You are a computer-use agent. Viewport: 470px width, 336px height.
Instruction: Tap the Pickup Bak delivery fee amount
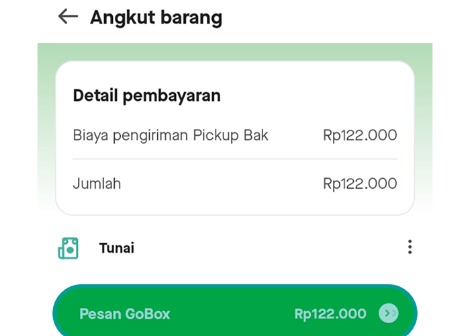(360, 135)

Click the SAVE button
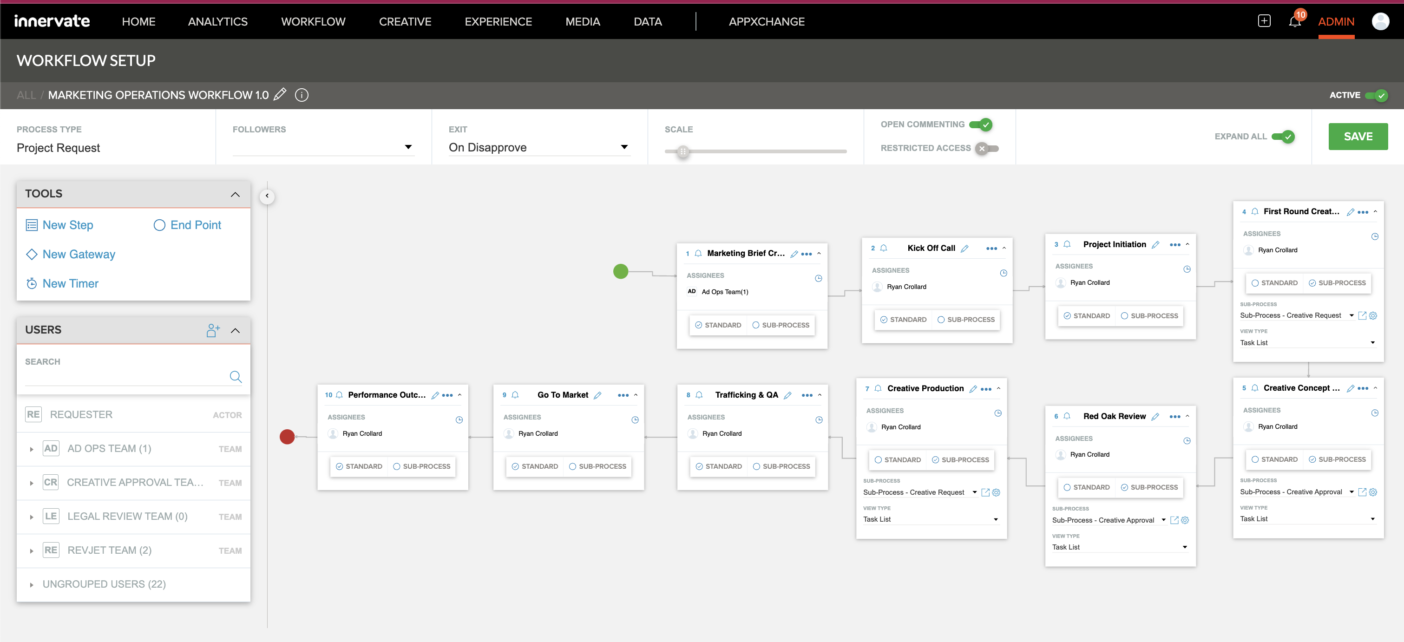[x=1358, y=136]
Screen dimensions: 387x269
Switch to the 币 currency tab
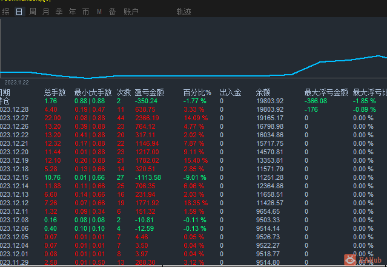click(x=86, y=12)
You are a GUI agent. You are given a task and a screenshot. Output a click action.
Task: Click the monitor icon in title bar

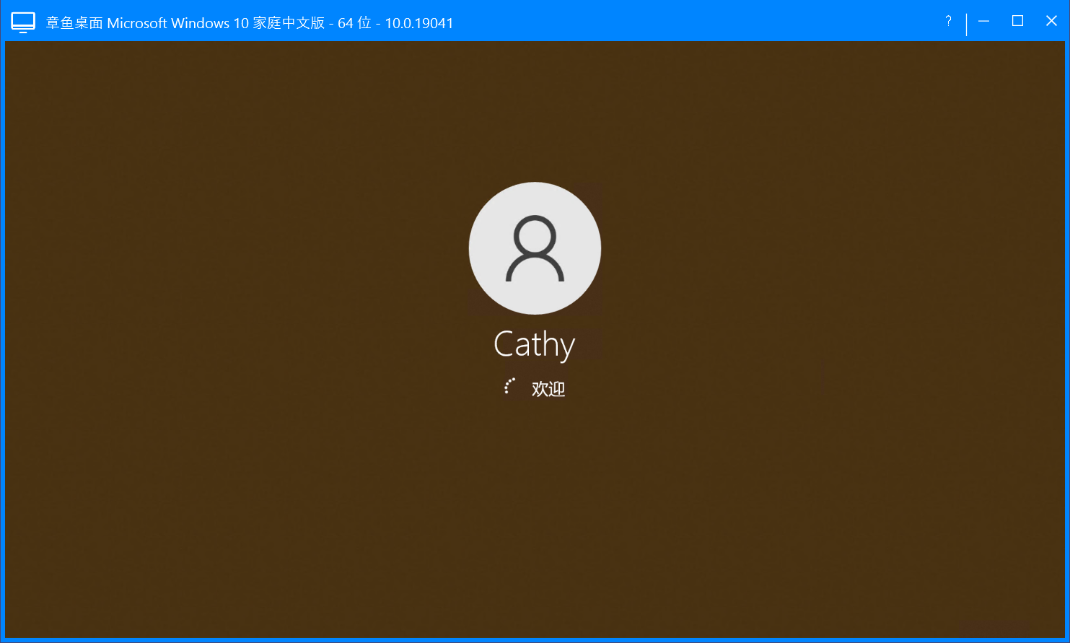pyautogui.click(x=23, y=22)
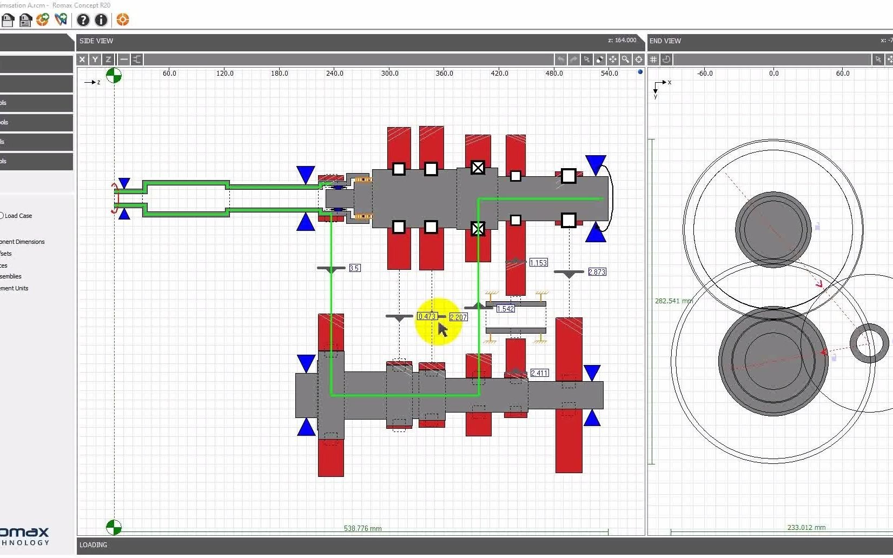This screenshot has height=558, width=893.
Task: Open the Measurement Units item
Action: pyautogui.click(x=14, y=288)
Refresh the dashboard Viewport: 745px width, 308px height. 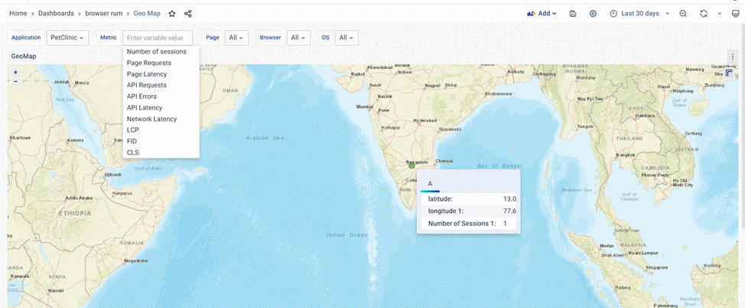pyautogui.click(x=704, y=14)
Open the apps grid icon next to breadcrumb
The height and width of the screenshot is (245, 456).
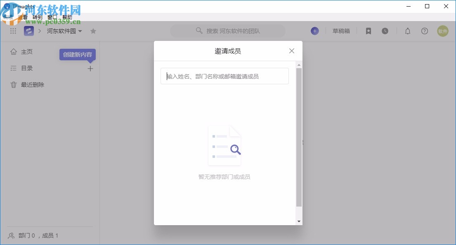[x=13, y=31]
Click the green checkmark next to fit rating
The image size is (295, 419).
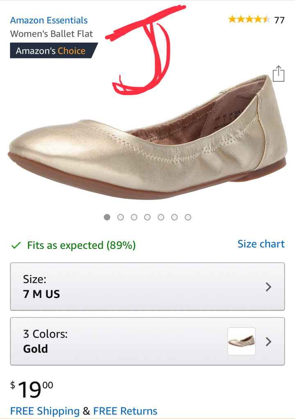pos(15,245)
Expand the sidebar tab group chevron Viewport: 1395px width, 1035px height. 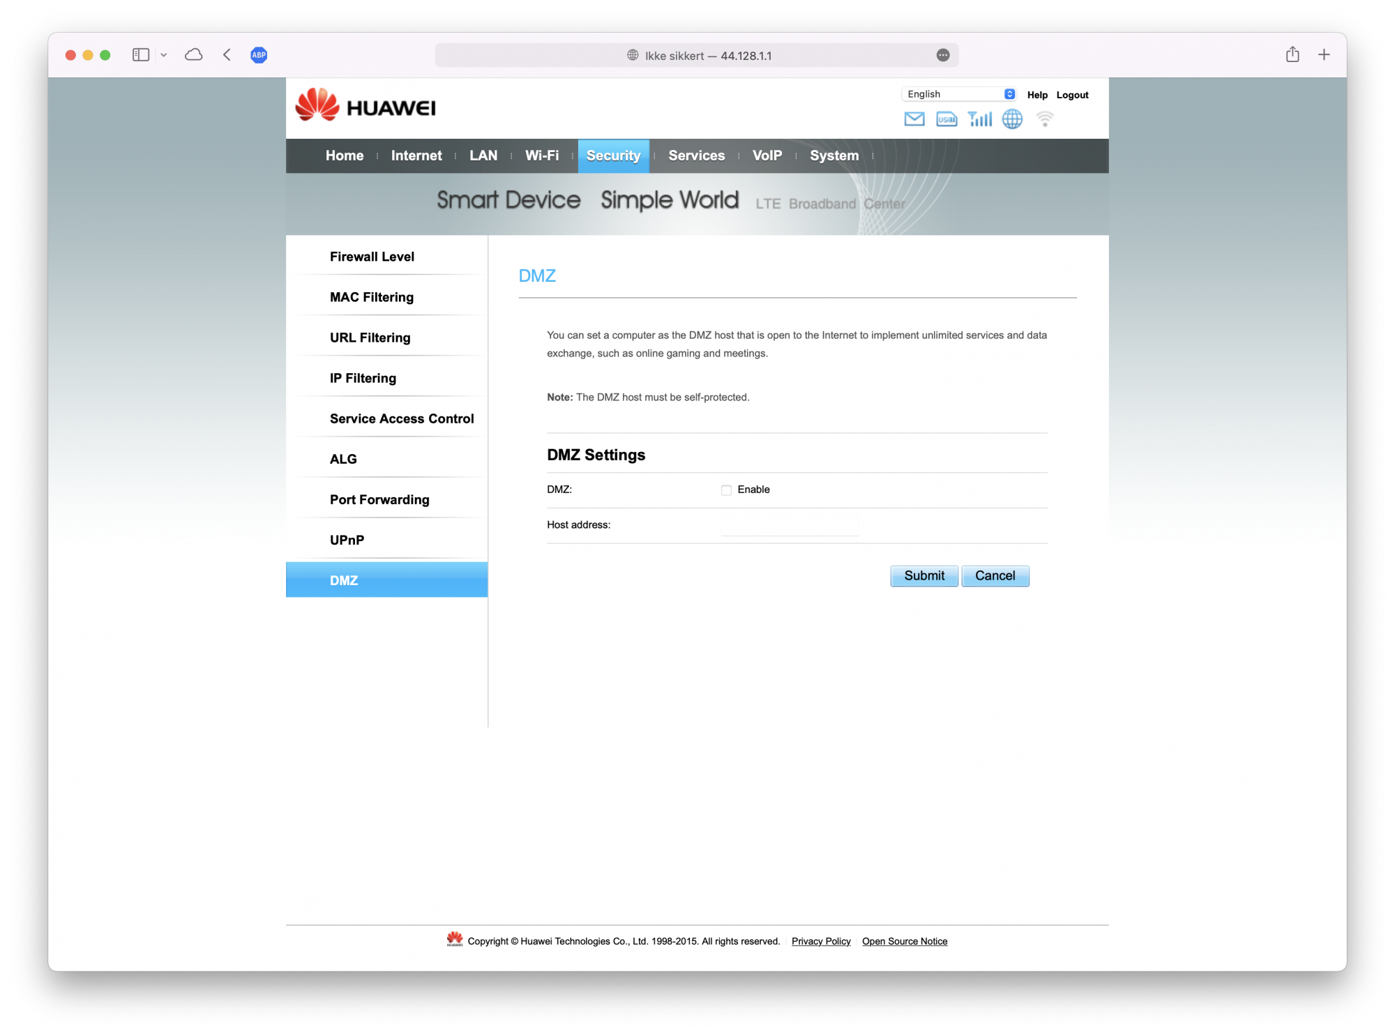point(164,55)
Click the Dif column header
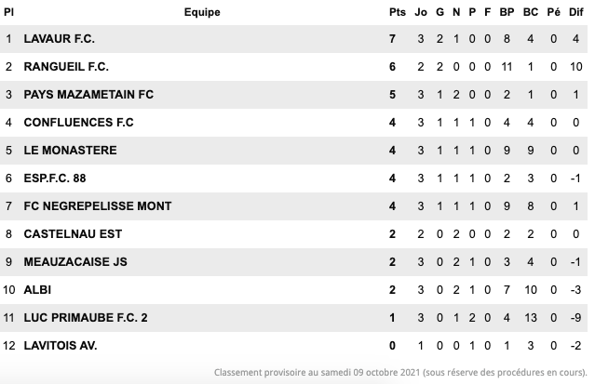 [x=577, y=12]
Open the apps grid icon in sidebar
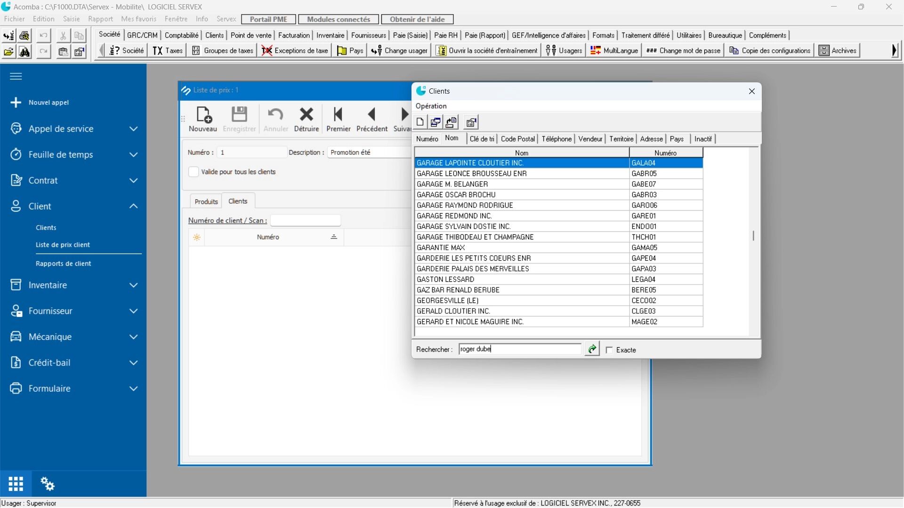Image resolution: width=904 pixels, height=508 pixels. [x=16, y=484]
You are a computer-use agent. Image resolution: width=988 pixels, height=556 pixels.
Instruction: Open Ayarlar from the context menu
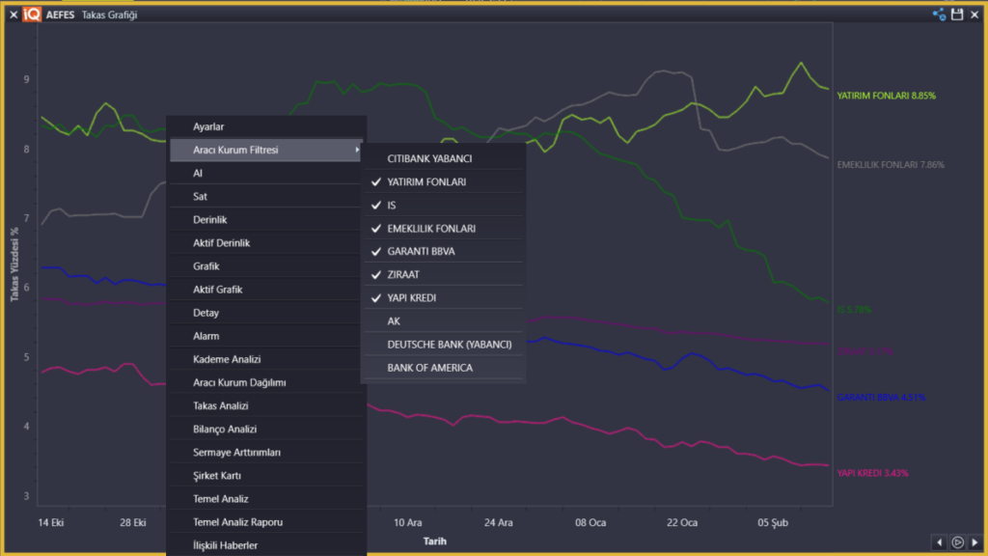(208, 126)
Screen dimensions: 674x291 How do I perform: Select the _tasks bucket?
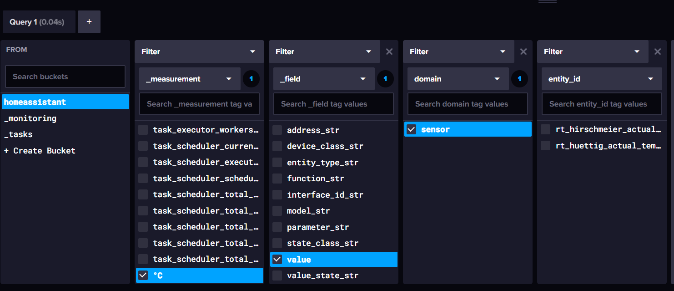(x=19, y=134)
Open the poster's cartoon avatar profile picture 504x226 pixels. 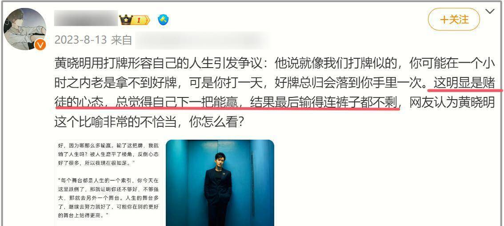coord(25,29)
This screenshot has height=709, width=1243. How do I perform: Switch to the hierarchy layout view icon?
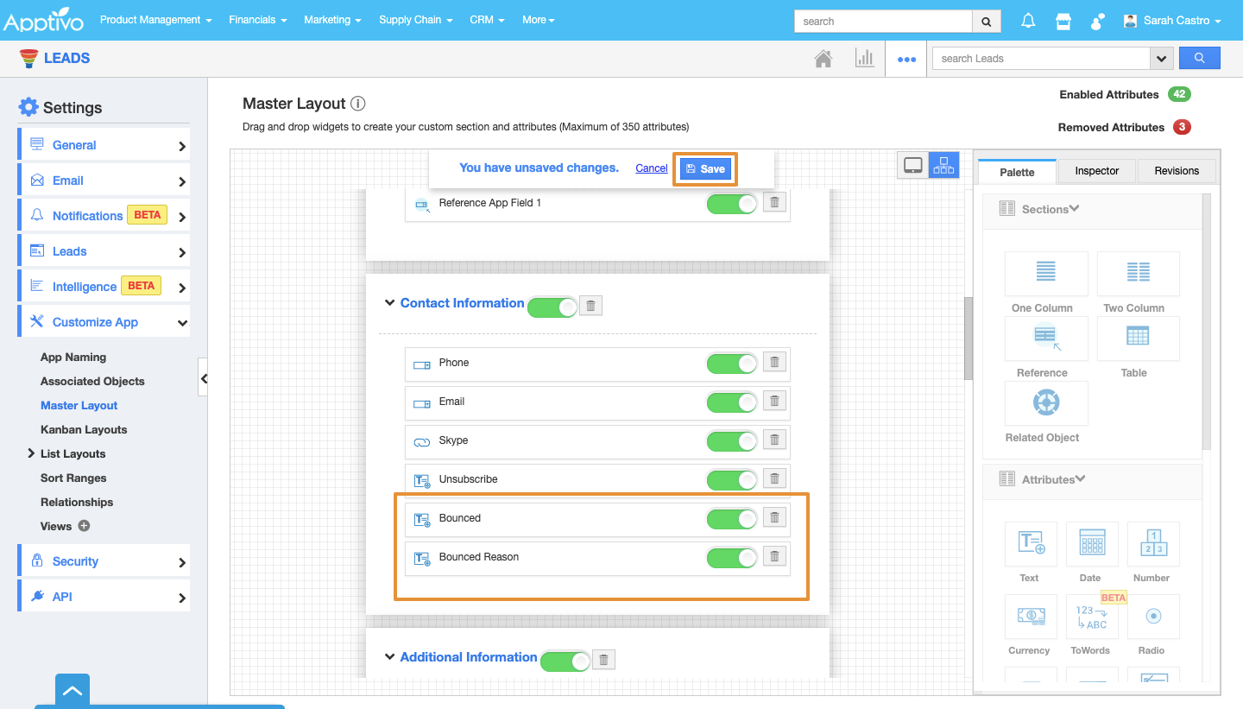coord(943,166)
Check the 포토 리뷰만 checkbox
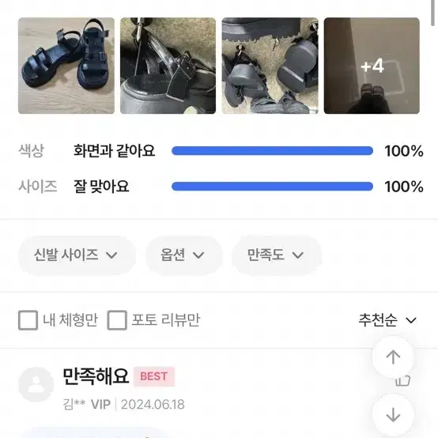 [x=117, y=320]
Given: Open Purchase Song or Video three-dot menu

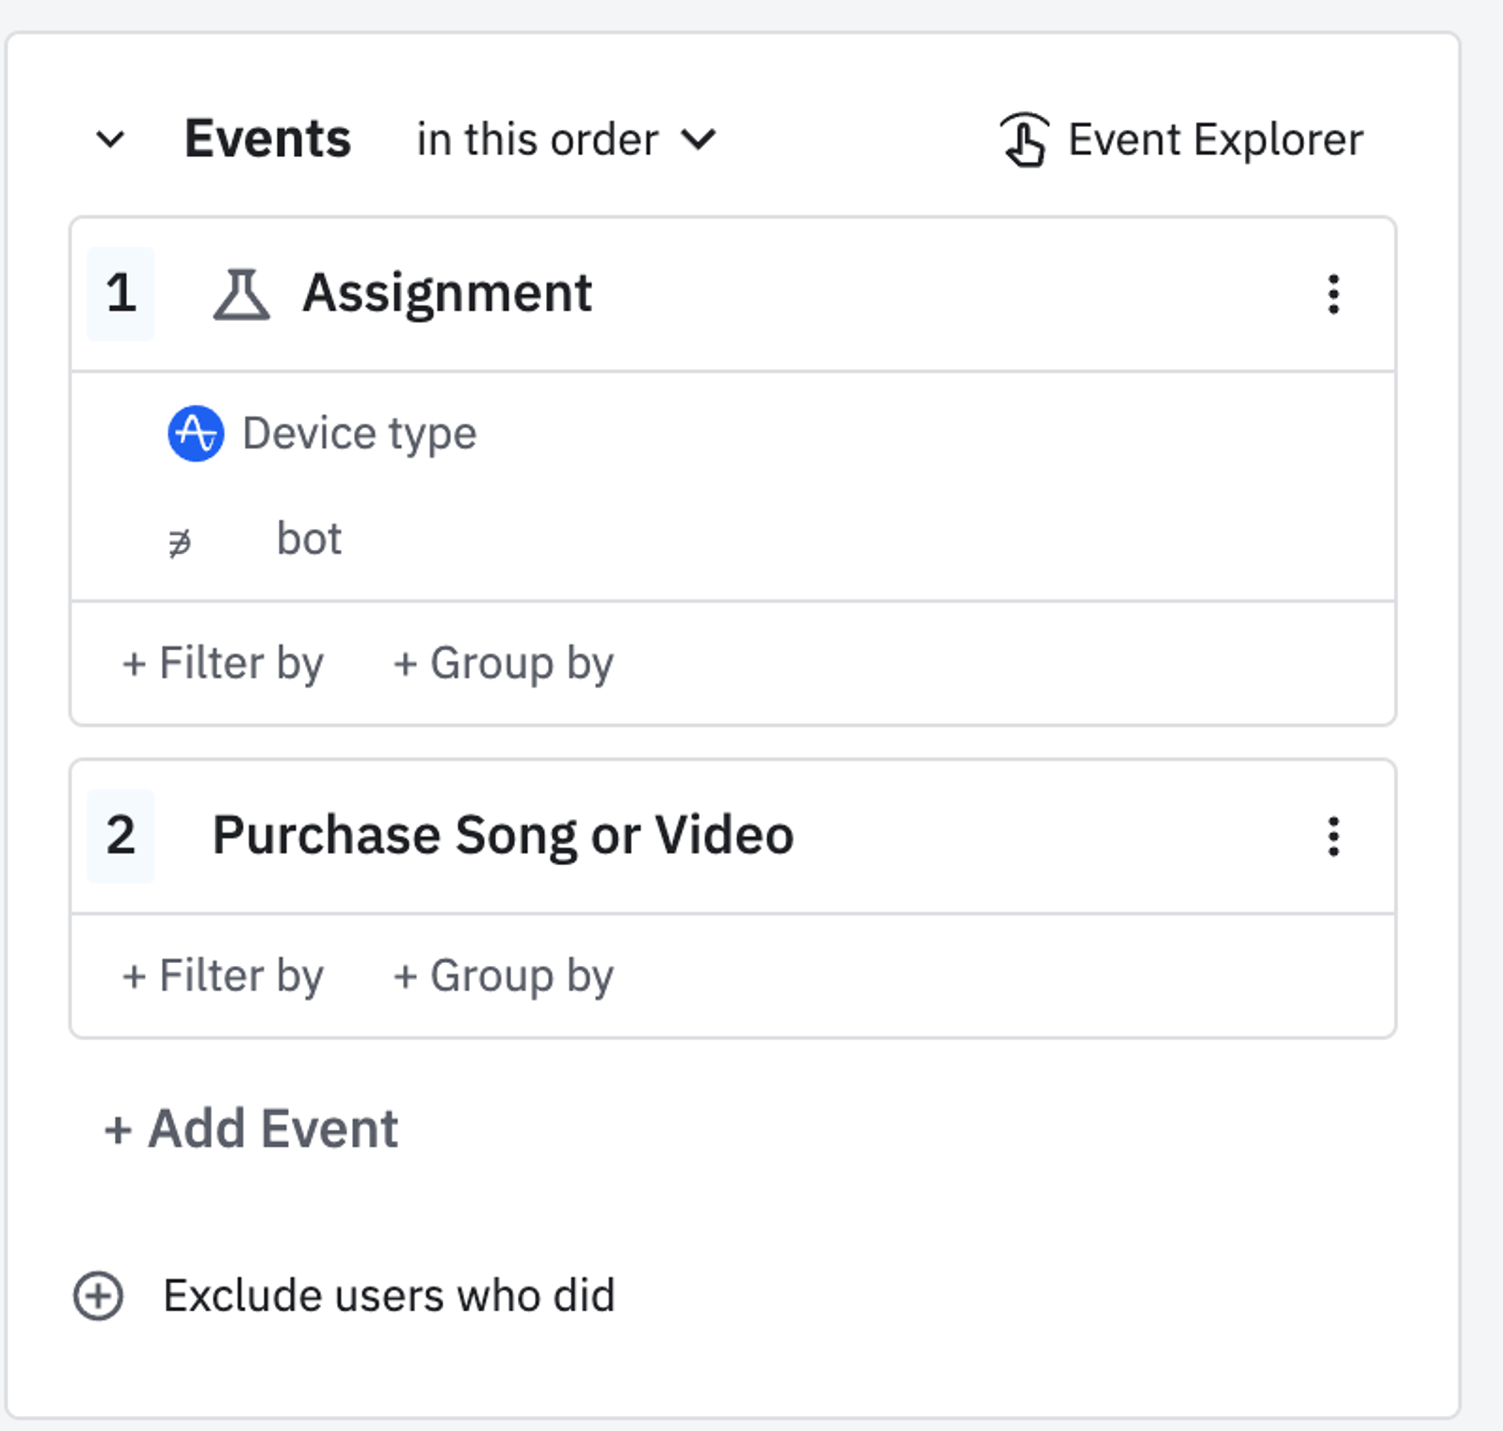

▬▬▬

• Exercise details:
Please copy the records verbatim, starting at the line containing "This screenshot has height=709, width=1243." and ending at the end of the records, leaving out the pictures.

• Response to this task:
This screenshot has height=709, width=1243. How do I perform: Switch to the hierarchy layout view icon?
coord(943,166)
Check the 포토 리뷰만 checkbox
 [x=117, y=320]
Given: Open Purchase Song or Video three-dot menu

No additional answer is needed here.